Take a husband and wife old-time music duo, give them a sound to paint to, a touch of JOHNNY DOWD, and more than a little style. Now, take those two, put them in the Mojave Desert, and put a few mics in the room. What comes out is Together And Alone.

‘The Dust’ immediately resonates, bell-clear and crystalline despite its title, Susan Kearns’ upright bass already as integral to the sound as the weathered, careworn voice of Pat. Grains of BRETT DETAR are sifted through vocal cords just this side of brittle, a breath away from brimstone and heart-deep in belief. Crafted from simplicity, as is all of this album, ‘Bandito’ is nevertheless shimmering as the mirage mentioned in the lyric, and we get the feeling of sitting in the ethereal living room of Joshua Tree prophet GRAM PARSONS without a twinge of irony in the comparison.
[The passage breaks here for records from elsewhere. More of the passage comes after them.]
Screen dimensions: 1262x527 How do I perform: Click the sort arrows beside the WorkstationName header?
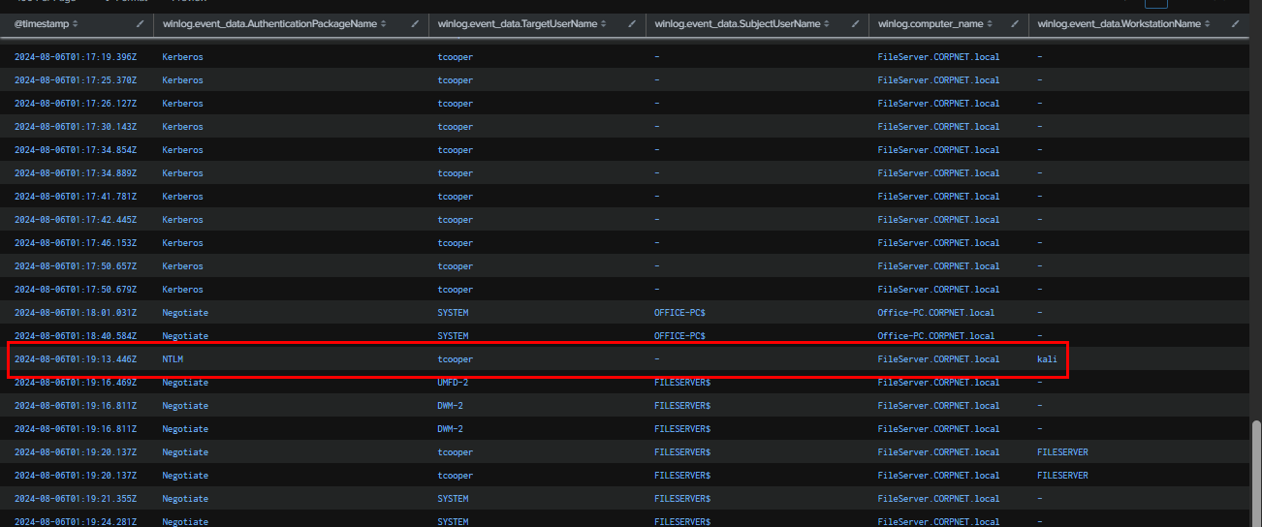click(1207, 23)
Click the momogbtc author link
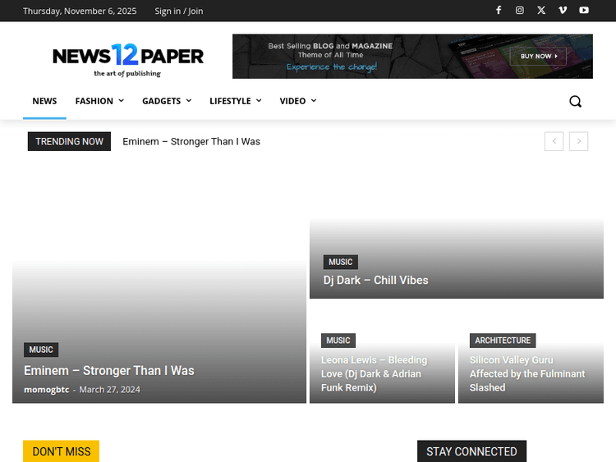Viewport: 616px width, 462px height. click(46, 389)
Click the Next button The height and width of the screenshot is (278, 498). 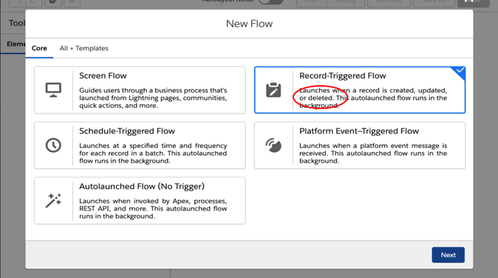click(x=448, y=255)
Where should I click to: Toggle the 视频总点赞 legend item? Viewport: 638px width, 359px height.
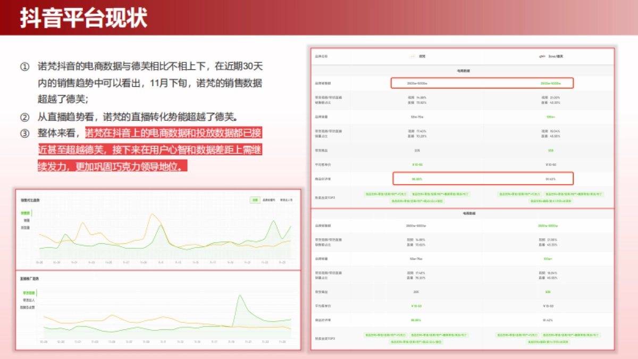tap(28, 307)
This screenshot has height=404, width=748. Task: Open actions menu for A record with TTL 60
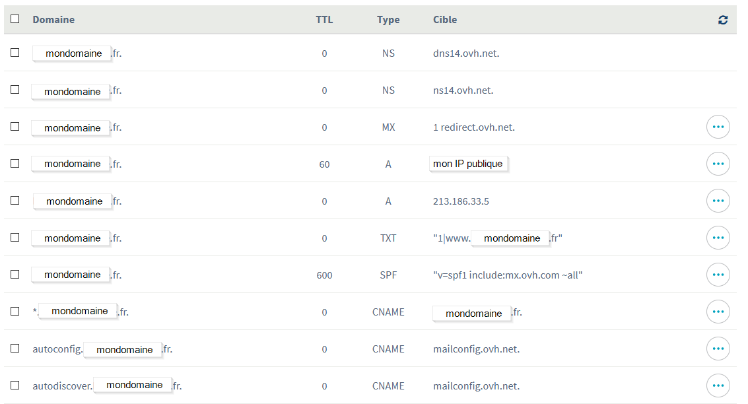[x=718, y=164]
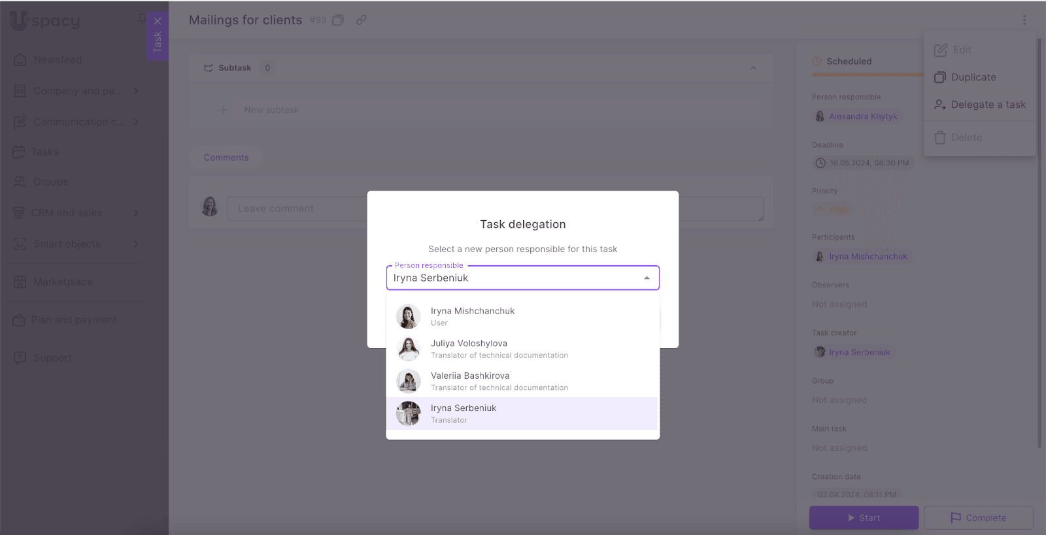1046x535 pixels.
Task: Close the Task side panel
Action: (158, 21)
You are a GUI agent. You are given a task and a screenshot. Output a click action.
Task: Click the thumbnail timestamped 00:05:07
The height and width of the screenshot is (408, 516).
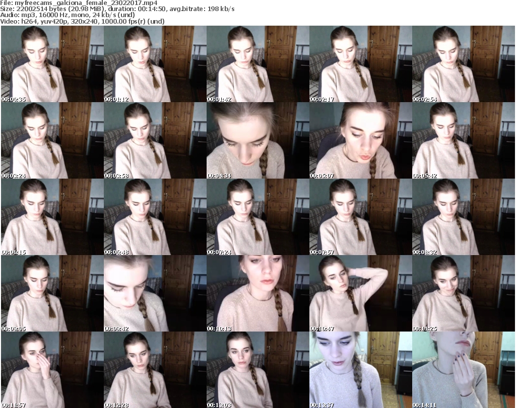tap(360, 141)
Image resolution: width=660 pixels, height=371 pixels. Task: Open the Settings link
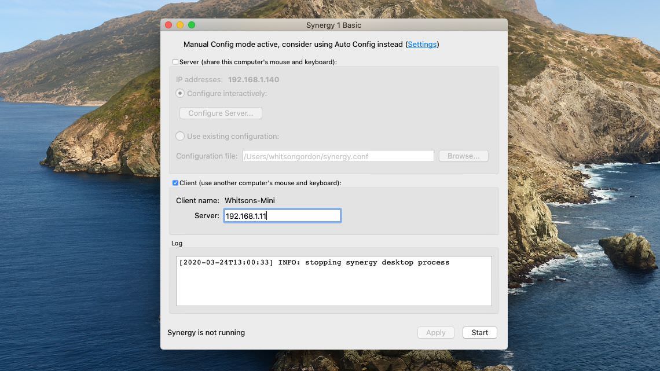pos(421,44)
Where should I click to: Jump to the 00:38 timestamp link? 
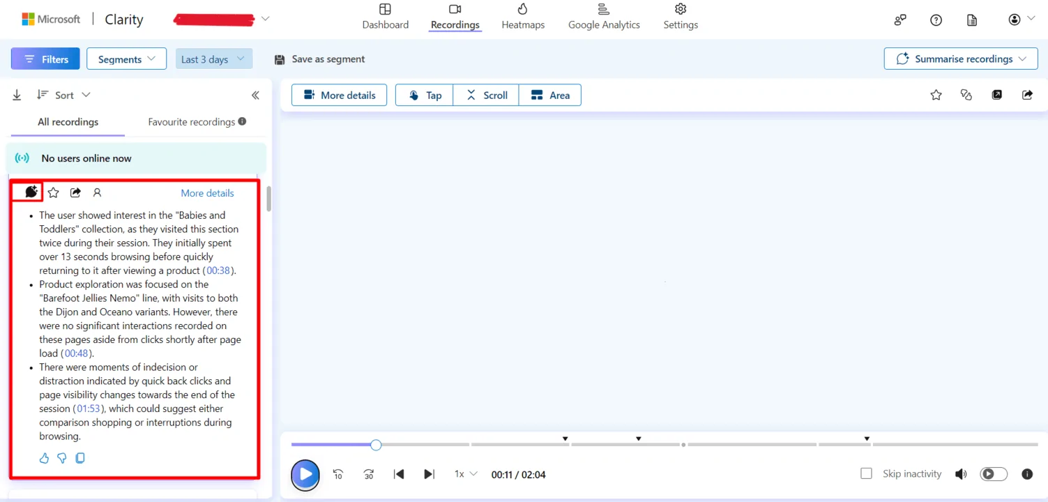(x=218, y=271)

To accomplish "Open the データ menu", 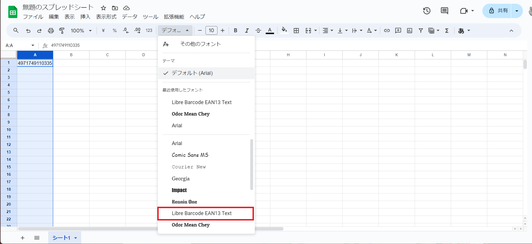I will click(x=129, y=17).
After the smooth, wistful wander through nostalgia that is ‘The Old Days’ (one has to give credit for rhyming “Schwinn” with “get up and ride again”), far-West storytelling in the vein of Louis L’Amour set to music, Cormac McCarthy’s sense of frontier injustice set to right makes an appearance in ‘You Got No Claim To The Mine’. A slight MARTY ROBBINS swing bounces us along through ‘The Funny Thing About Keeping Moving’, the words “Once in motion one tends to continue on.” blowing with the literacy of the aforementioned, sprinkled with a bit of the wryness found in the works of Flannery O’Connor and the confessionalism of John Berryman.

‘That’s Not What I Thought It Would Be’ weds DYLAN harmonica ala Another Side Of or John Wesley Harding to indie pop as interpreted by BONNIE PRINCE BILLY, and, while I’d love to have seen ‘Love Will Win In The End’ switched in song order with ‘Killing The Blues’, I’m also thinking that soon I’ll come around. And I do, just in time for the rustic romance of closing duet ‘When The Nights Are Cold’.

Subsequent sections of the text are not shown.